Tess Ferrandez has written a great post describing the questions she asks when troubleshooting a problem. Her nine questions are not only a great way to create a problem description; they’re also a great way to define events that occur in your application, and to write an operations guide that describes the events and what to do when they do occur. For example:
"What is happening?”
- What happened? The customer wish list feature was unable to retrieve the number of items in a customer’s wish list because of an unhandled exception: …

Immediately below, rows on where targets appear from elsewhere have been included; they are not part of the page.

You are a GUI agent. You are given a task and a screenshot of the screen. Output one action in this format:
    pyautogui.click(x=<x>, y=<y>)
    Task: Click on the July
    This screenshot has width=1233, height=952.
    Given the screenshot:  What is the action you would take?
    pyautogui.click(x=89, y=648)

- When did the event occur? September 12, 2009
- What application did the event occur in? Web storefront
- Who was using the application when the event occurred? colincatjtleigh
"What did you expect to happen?”
- What was the application doing when the event occurred? Calling the Commerce Server 2007 orders API to retrieve the customer’s wish list basket.
"When is it happening?”
- What was the user doing when the event occurred? Loading a page that displays the quick cart link in the top navigation menu.
- …on what page? /Profile/MyAccount.aspx
- …on what server? EXT-WEB-12
- …in what environment? Production
- …etc? SiteName = “SweetDeal”; BasketId = {…}; BasketName = “WishList”
"When did it start happening?”
"How does this problem affect you?”
- How does the event affect the user or other users of the application? The user won’t see the number of items in their wish list in the quick cart link in the top navigation menu. The page will still load, however.
- How severe is the event? This is an error.
- What priority should be given to investigating and resolving the event relative to other events, and why? This should be medium priority. This may be a data issue affecting only this customer, but it may also be an issue with the orders subsystem that would affect other customers. This may prevent this customer from viewing, adding items to, or removing items from their wish list. This will not prevent this customer from using the core e-commerce functionality.
"What do you think the problem is? and what data are you basing this on?"
- What are some of the causes for the event? Invalid wish list basket data. The orders database being unavailable.
- What has historically caused the event? In most cases, this issue is caused by incorrect wish list basket data from old wish list baskets that were improperly migrated from R4.0 to R4.5.
"What have you tried so far?"
- What are some of the steps that should be taken when investigating the event? Confirm that the orders subsystem is functional. Export the customer’s wish list basket using the BASEXPORT utility. Inspect the exported basket to ensure it contains the correct data for a wish list basket.
- Where would information helpful or necessary to investigating the event be? The server event log. The customer’s wish list basket.
- What are the standard processes for resolving the event? If this is a data issue affecting only this customer, flush the customer’s wish list basket using the BASFLUSH utility.
"What is the expected resolution?"
- How can you determine whether the event has been resolved? The customer can add an item to their wish list, load a subsequent page, and see the number of items in their wish list in the quick cart link.
"Is there anything that would prohibit certain troubleshooting steps or solutions?"
It's easy to log events, but it's much more difficult to define events that are worth logging or that are useful. By asking these questions as you define events, and by documenting the answers in the events and in an operations guide, you can make it much easier for others to operate and understand your application.
Cheers,
Colin